Estados Unidos considera uso da força em caso de não cooperação de Rodríguez
O secretário de Estado dos Estados Unidos, Marco Rubio, afirmou nesta quarta-feira, durante uma audiência no Congresso, que o país está preparado para utilizar a força em situações onde a presidenta interina da Venezuela, Delcy Rodríguez, não colabore com as expectativas do governo americano.
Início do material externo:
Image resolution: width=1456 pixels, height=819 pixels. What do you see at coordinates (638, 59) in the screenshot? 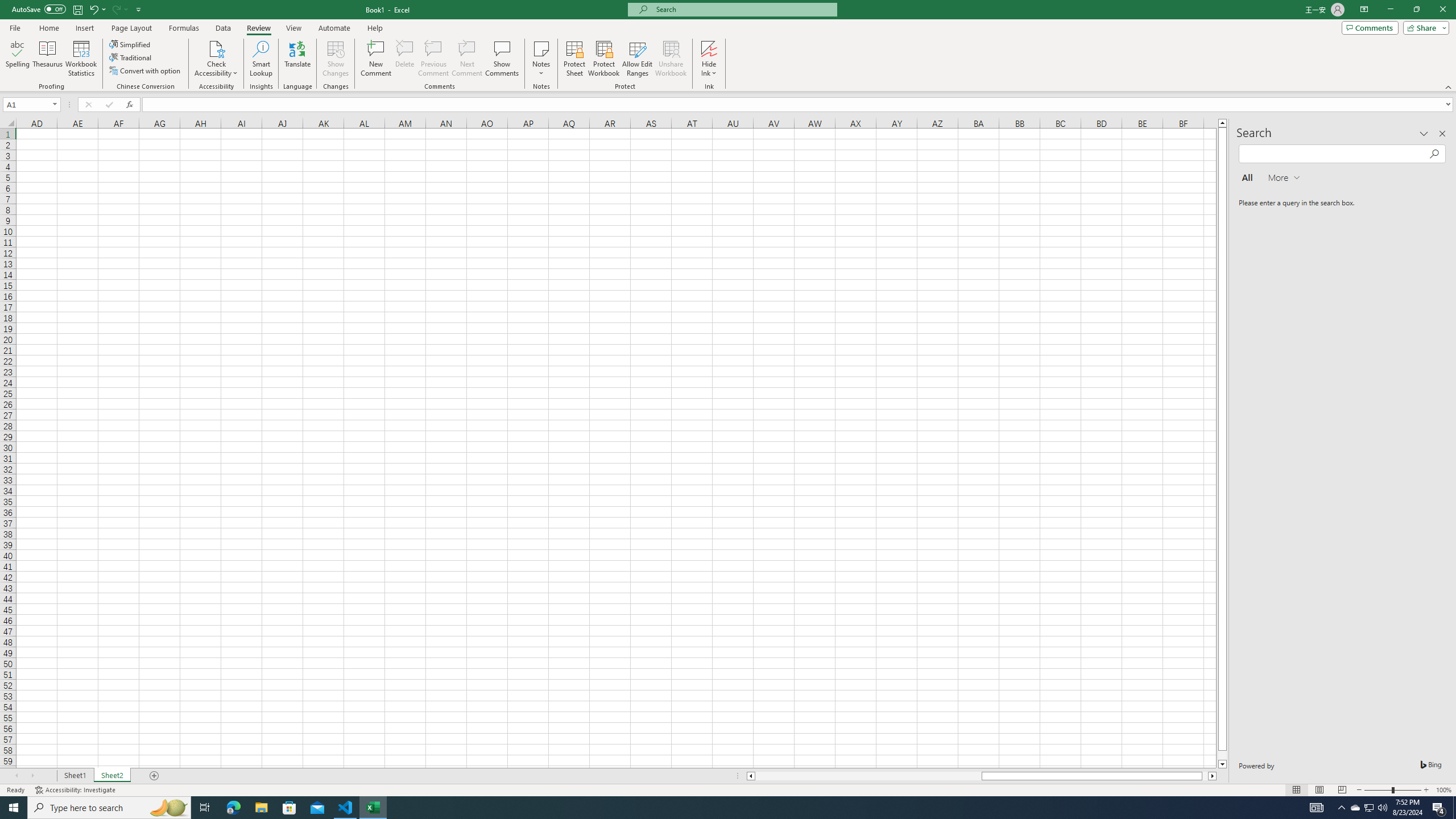
I see `'Allow Edit Ranges'` at bounding box center [638, 59].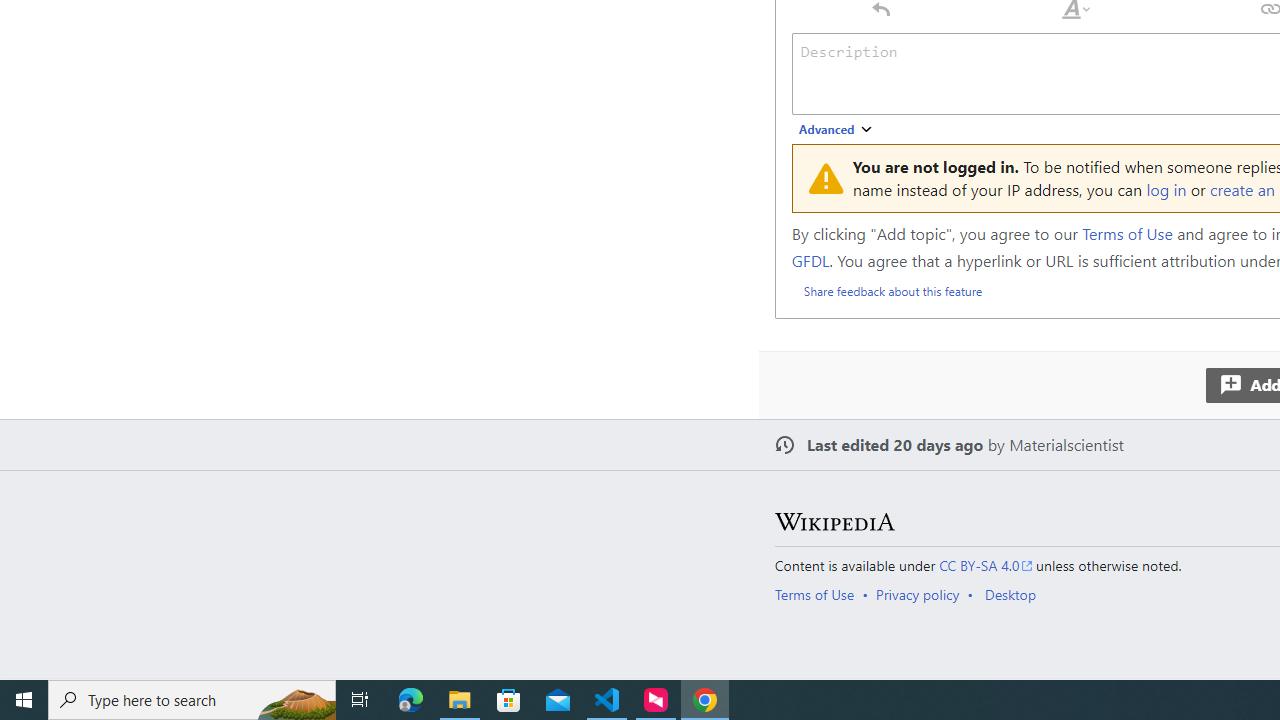 The width and height of the screenshot is (1280, 720). What do you see at coordinates (814, 593) in the screenshot?
I see `'Terms of Use'` at bounding box center [814, 593].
Esta declaração faz parte de um discurso que Rubio apresentou ao comitê de Relações Exteriores do Senado, onde discutiu os planos do governo americano para a Venezuela.
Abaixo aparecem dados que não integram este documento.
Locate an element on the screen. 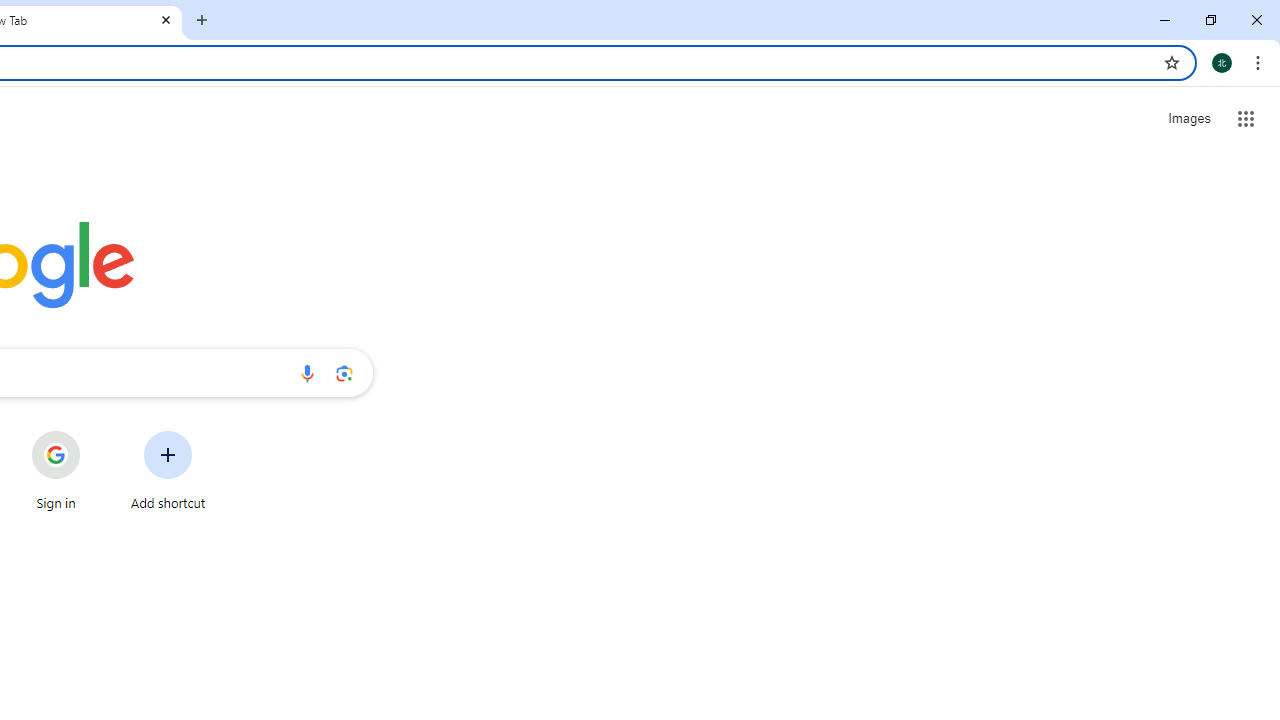 The height and width of the screenshot is (720, 1280). 'Search for Images ' is located at coordinates (1189, 119). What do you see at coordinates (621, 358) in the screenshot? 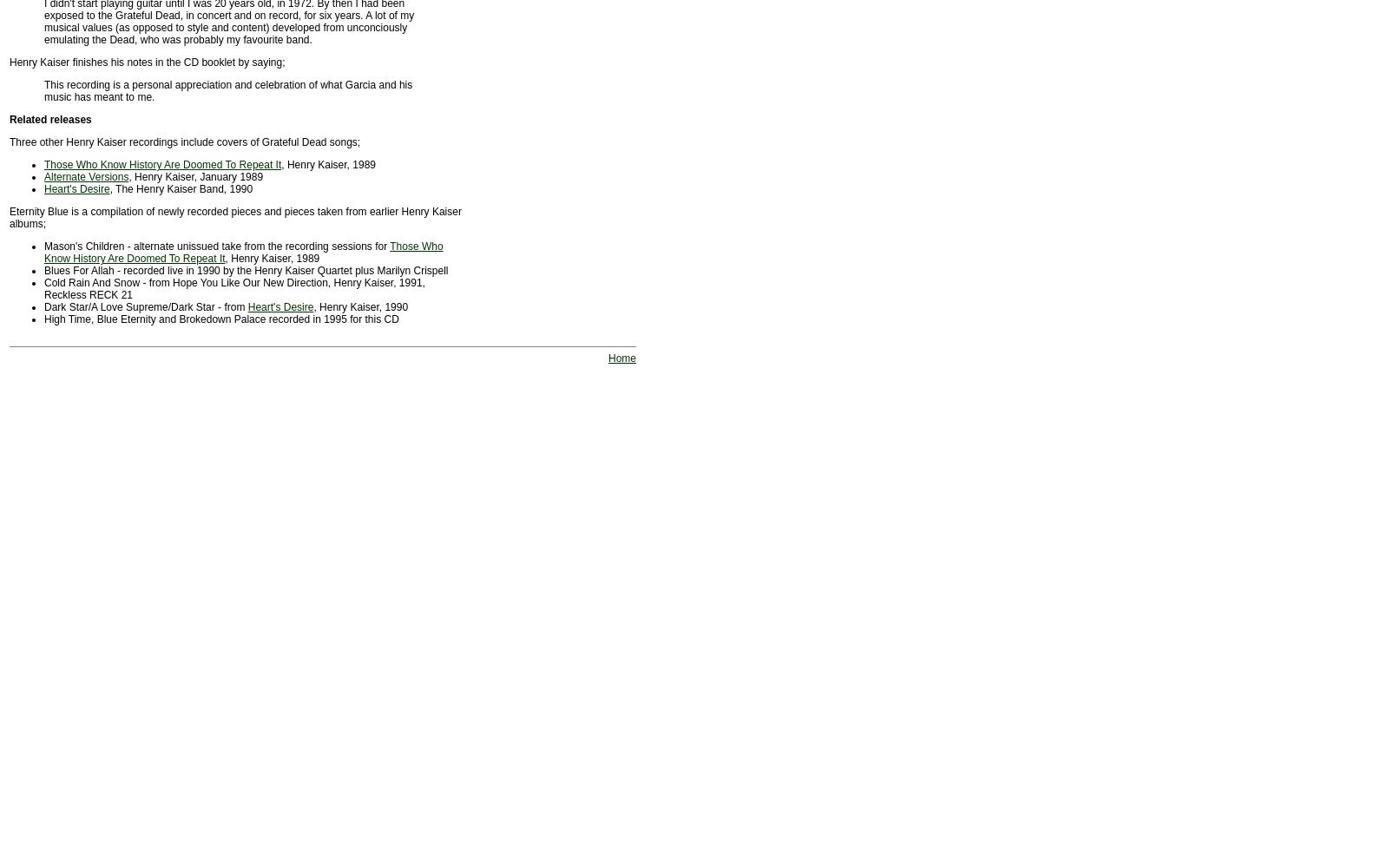
I see `'Home'` at bounding box center [621, 358].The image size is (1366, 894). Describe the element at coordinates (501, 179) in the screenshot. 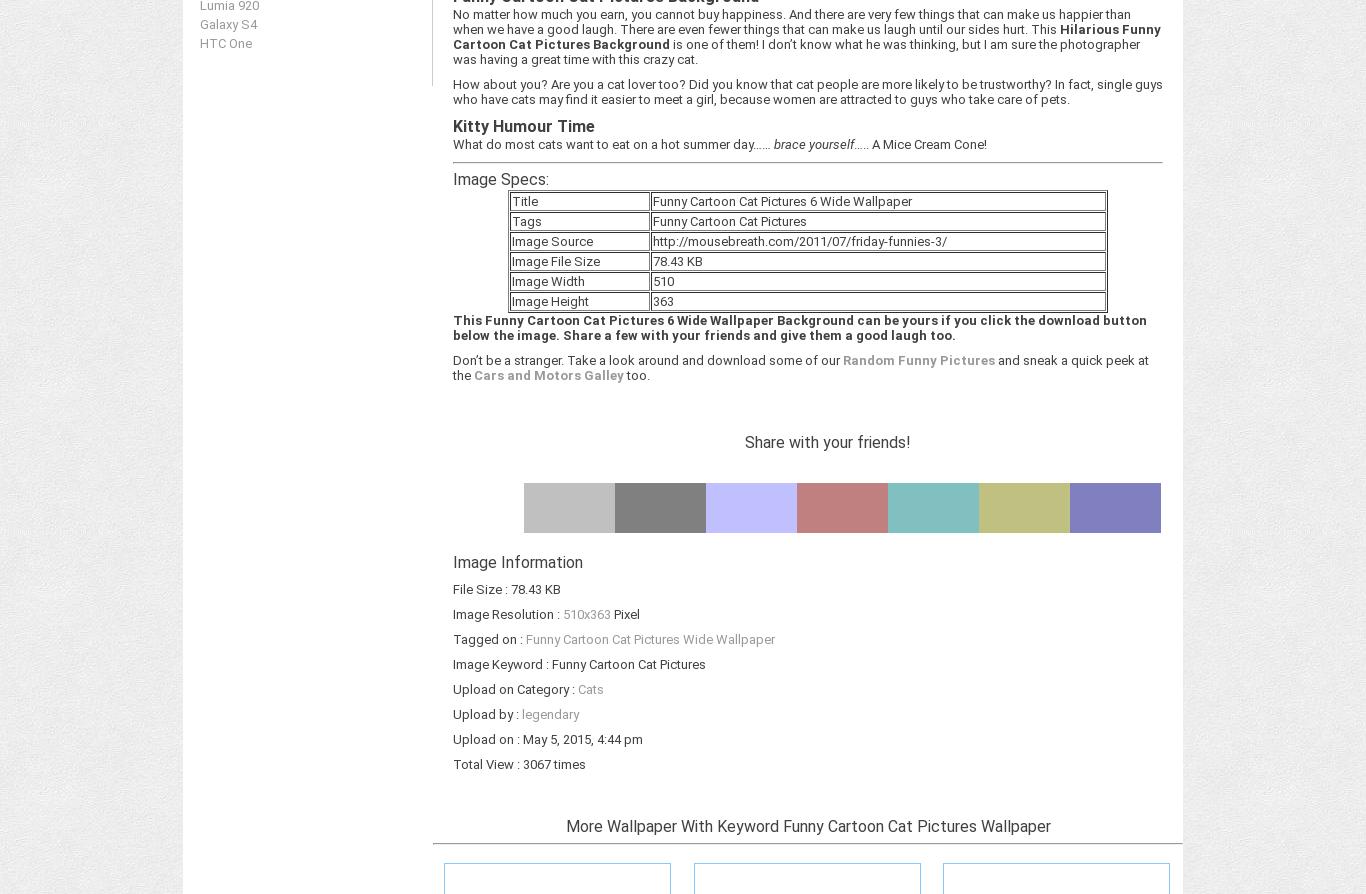

I see `'Image Specs:'` at that location.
Em seu discurso, Rubio afirmou: "Supervisaremos de perto a atuação das autoridades interinas em sua cooperação com nosso plano por fases para restabelecer a estabilidade na Venezuela. Que não haja dúvida: como disse o presidente, estamos prontos para usar a força para garantir máxima cooperação, se outros métodos não forem eficazes".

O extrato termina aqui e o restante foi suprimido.